### [READING TEXT]
★ ★ ★ ★ ★ ★ ★
A simple Ford car cost $1,967; an average three-bedroom house, $10,450; travelling on a cruise ship from Havana to Miami, $42 per person. And, for two dollars you could attend a game between the New York Yankees and Boston Red Sox.

The contrast is absolutely stunning. At Cuba's grocery stores, according to an official list of prices published by Cybercuba, a kilogram of chicken breast with skin and bone costs between 3.80 and 4.50 dollars. One kilogram of second-rate beef: 4.20 to 5.20 dollars. To buy a 2013 Peugeot a Cuban and his descendants must work for 783 years (until the 24th century) to cover the cost: 263,185 dollars.

With those Castroist prices applied to the US, with a per capita income of $4,961 per month in 2017 (according to the World Bank), a consumer from Idaho or California would have to pay $794 to acquire a kilogram of chicken breast with bone and skin. Not even Kafka would have been able to imagine something like this.

The most dramatic situation is that of retirees. With an average pension of 12 dollars per month (287 pesos), as published by Cubadebate in 2017, on the island retirees and elderly non-retired people live in poverty and marginalization. The State does not do anything for them. They sell what they can, even their personal belongings, or newspapers, or peanuts, take turns in lines, or work as guards in public areas. Many rummage through trash cans. Such is the sad end of their lives.

However, according to official data from May 2018, while the budget for social security has been falling, and today is about 300 million, that dedicated to the Armed Forces and MININT increased from 1.702 billion in 2006 to 2.546 billion in 2016. Of course, they keep the dictatorship going.

Marxist exploitation, the worst kind of all

In fact, there is nothing in the world that squeezes more from a worker than the system designed by Karl Marx. First of all, because the socialist state keeps most of the worker's salary. It is confiscated without him noticing.

In light of the economic doctrine itself advanced by Marxin Das Kapital, the Castro regime not only appropriates the surplus value created by the worker (that is, the value that he creates over the value of its own labor force) but the State paying such low salaries also entails the appropriation of much of the value created by the worker to survive.

That value the worker created for himself ought to be received entirely in the form of a salary for his food, housing, transportation, and other needs, for him and his family. But the State seizes not only the gain that corresponds to it as the owner of the means of production, raw material, etc., but also much of the value created by the worker for himself. That is wage theft.
★ ★ ★ ★ ★ ★ ★
### [TASK TO CARRY OUT]
Continue the article on Cuban wages and prices from the point where it stops.

### [DATA SECTION]
★ ★ ★ ★ ★ ★ ★
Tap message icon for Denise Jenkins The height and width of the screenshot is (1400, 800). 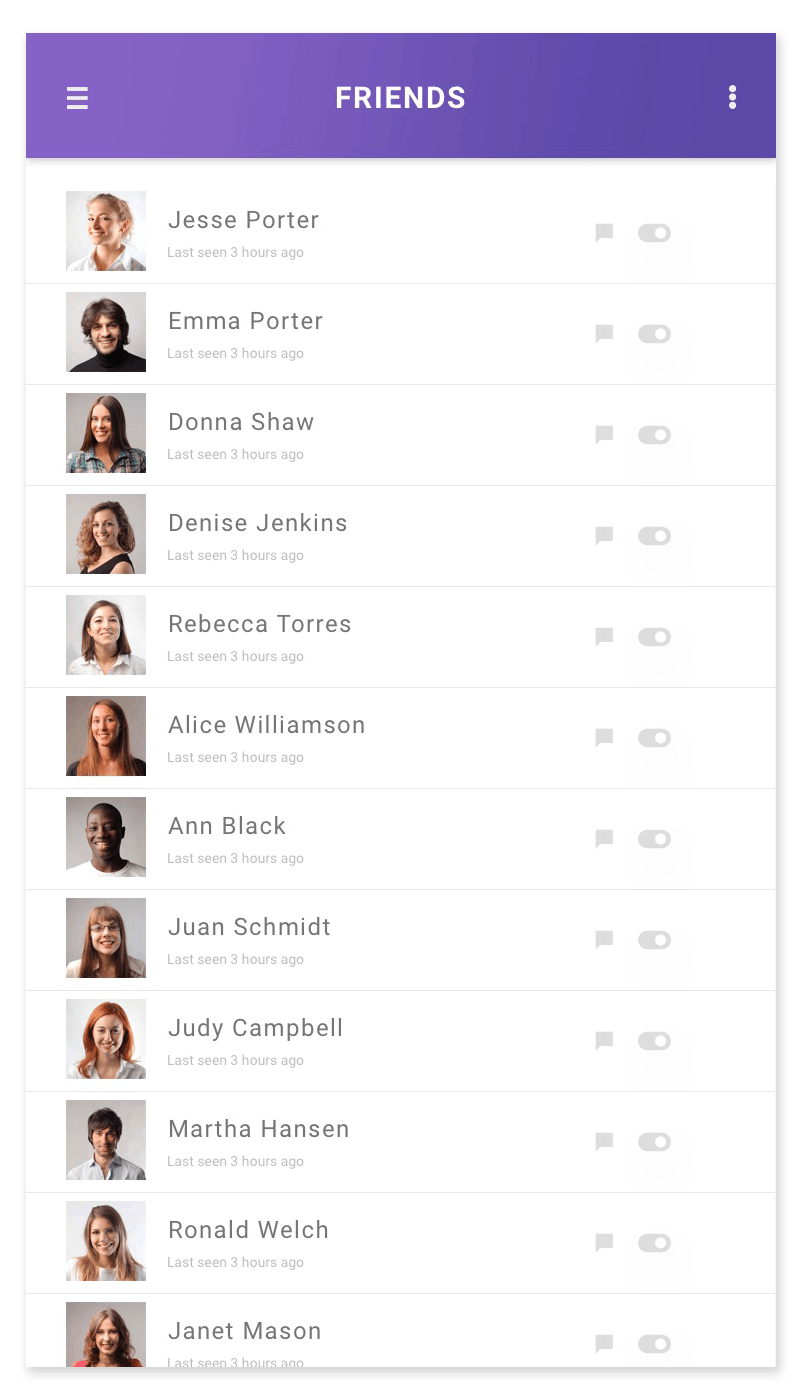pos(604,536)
★ ★ ★ ★ ★ ★ ★
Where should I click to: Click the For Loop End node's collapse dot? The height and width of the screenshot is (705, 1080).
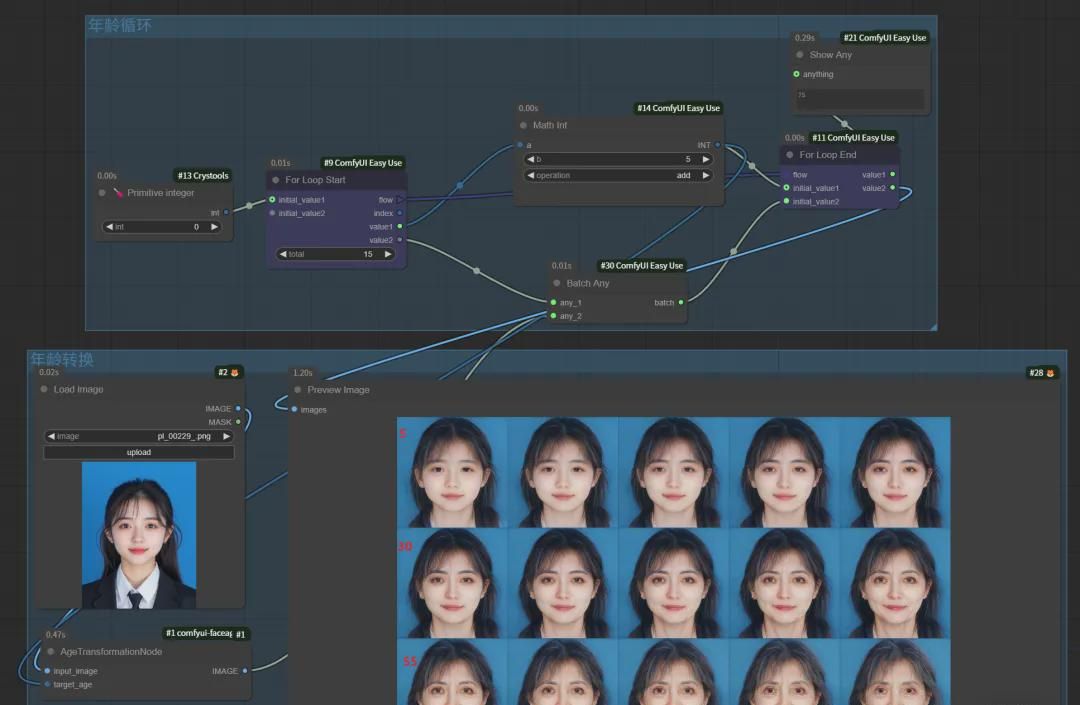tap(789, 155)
★ ★ ★ ★ ★ ★ ★
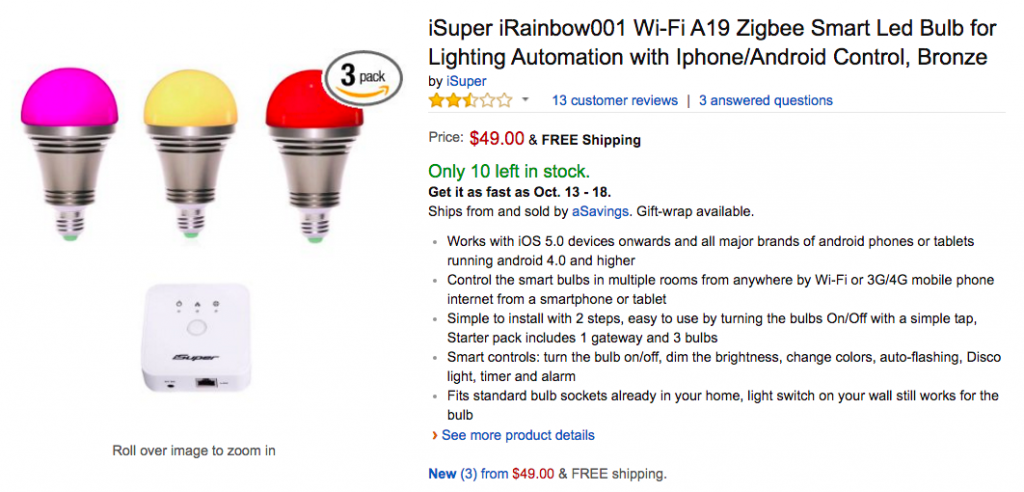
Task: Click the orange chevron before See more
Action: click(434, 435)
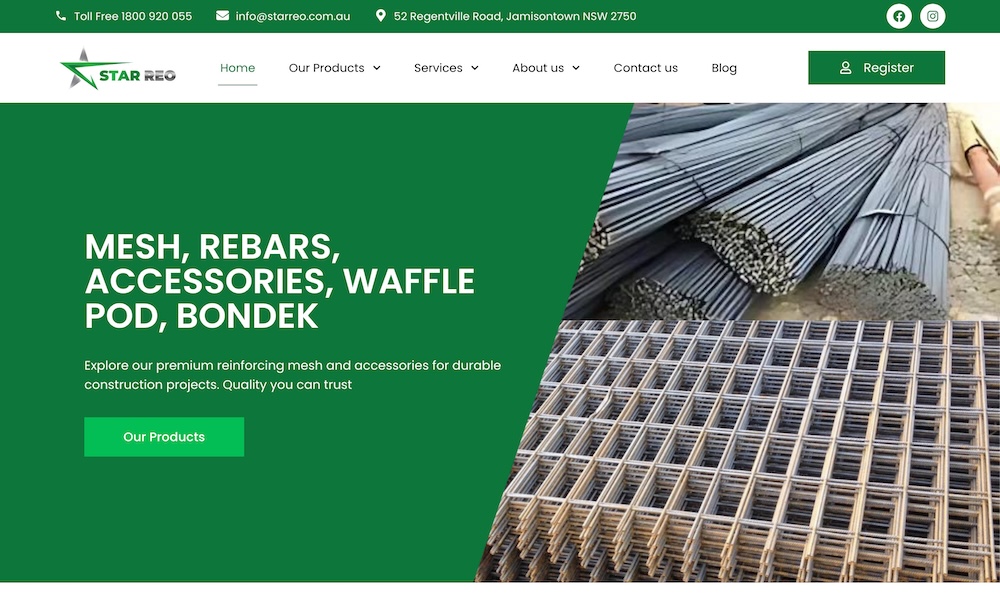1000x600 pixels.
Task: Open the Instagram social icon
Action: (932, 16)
★ ★ ★ ★ ★ ★ ★
### [RESULT OF THIS TASK]
This kind of economic repression must be denounced. It is not about relenting in the battle for political and humanistic freedoms, but about speaking out louder to condemn Castroism's hitherto "invisible" economic repression.

Already inserted into the nation's DNA, this repression is the first misfortune that plagues everyday Cubans when they wake up in the morning. He cannot survive on his salary, by any means. Hence, this should be one of the primary demands of Cubans in their struggle for their rights and freedom.

If there were protests everywhere because the bread is no good, or never arrived; or because the potatoes did not arrive either, or because wages are not enough to buy basic groceries, or due to the lack of medication, or the accumulation of rotten garbage in the streets, or because they have been wallowing in outdated, unhealthy housing for the last 20 years... this would be a new form of internal pressure that it would be more difficult for the dictatorship to handle. And it would have an impact abroad.

The question is obvious: What good has the "socialist revolution" done Cubans if today their standard of living is so much worse than six decades ago?

The dictator and his military junta must be made to feel the people's rejection of their economic repression, and to realize that the absurdity born of the socialist model – which even Fidel Castro admitted "does not work" – is intolerable.

And it should be repeated everywhere: the average Cuba's grandfather in 1958 earned the equivalent of $1,128 in 2018, exactly 40 times more than his "revolutionary" grandchild – Che Guevara's "new man".